There is no question that the email-addrquery draft needs work,
even the author has said so.  I've tried to start a thread on
the SMTP list that identifies some possible issues to be
examined.  If you want to have a constructive conversation about
that draft, please move it there.  Probably it would be best to
wait for the next draft and comment on it rather than attacking
-01.   

None of this is relevant to the proposed experiment advocated by
dane-openpgpkey unless you want to try to convert this
discussion into "dane-openpgpkey is no worse than
email-addrquery, therefore it should be approved".  I suggest
not going there because the IETF doesn't need to approve _any_
flawed protocol and, be being in Last Call, there is a claim
that dane-openpgpkey is finished and ready to go, a claim that
has never been made for email-addrquery.

I'll respond to your comment below if you want to make it on the
SMTP list, but suggest that the description of _any_
key-location or key-retrieval must mechanism be clear about the
difference between obtaining a purported key and determining its
validity for some intended use in order to be taken seriously.
This thread periodically seems to lose track of that distinction.

     john



--On Wednesday, February 17, 2016 22:24 -0500 Paul Wouters
<paul(_at_)nohats(_dot_)ca> wrote:

On Tue, 16 Feb 2016, John Levine wrote:

     https://tools.ietf.org/html/draft-moore-email-addrque
     ry-01

Unfortunately, the draft is useless for end-to-end
encryption, as it relies on a clean path from the client to
the recipient's SMTP server ...

I would encourage anyone interested in this topic to read the
draft, particularly section 4.  No, it does not depend on a
clean path from the MUA to the recipient MTA.

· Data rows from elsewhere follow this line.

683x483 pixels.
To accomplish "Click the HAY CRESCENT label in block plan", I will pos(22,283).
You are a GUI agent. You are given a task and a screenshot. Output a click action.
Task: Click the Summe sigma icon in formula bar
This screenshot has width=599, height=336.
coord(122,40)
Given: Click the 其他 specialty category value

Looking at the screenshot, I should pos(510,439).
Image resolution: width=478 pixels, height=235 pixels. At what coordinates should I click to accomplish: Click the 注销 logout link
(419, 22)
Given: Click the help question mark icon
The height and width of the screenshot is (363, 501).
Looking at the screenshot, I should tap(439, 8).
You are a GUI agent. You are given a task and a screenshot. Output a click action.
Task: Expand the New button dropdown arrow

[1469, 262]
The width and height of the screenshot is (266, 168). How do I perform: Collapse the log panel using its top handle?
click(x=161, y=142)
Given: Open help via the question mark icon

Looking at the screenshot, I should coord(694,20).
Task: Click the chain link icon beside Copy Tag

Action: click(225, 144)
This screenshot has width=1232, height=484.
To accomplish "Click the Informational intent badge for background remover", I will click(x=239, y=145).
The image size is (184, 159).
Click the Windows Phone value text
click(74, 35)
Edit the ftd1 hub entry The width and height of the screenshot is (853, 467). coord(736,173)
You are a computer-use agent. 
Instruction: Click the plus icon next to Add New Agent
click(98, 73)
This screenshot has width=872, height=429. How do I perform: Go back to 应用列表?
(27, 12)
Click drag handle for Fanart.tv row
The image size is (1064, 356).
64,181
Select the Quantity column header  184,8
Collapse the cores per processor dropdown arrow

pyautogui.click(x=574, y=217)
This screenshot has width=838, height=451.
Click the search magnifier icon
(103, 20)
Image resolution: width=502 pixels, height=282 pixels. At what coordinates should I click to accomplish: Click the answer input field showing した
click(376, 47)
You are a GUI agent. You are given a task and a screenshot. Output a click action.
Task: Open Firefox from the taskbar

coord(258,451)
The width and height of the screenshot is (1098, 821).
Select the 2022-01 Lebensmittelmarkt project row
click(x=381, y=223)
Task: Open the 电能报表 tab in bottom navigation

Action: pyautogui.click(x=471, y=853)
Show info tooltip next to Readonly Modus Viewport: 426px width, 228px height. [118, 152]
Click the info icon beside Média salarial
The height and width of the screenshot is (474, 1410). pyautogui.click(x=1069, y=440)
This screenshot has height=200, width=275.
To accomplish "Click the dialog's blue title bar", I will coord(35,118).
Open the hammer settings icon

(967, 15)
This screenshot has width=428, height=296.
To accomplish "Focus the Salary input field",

    This section defines a service extension to the Mail
Submission
    Protocol [RFC6409] which can be used by an authenticated,
authorized
    client to query an SMTP server on port 25 for information
about an
    email address.  This is intended only as a workaround for
port 25
    blocking, so the extension is minimally tailored for that
purpose.

So if my ISP is blocking port 25, I am forced to ask my ISP if
the
remote party could accept encrypted email and to which key?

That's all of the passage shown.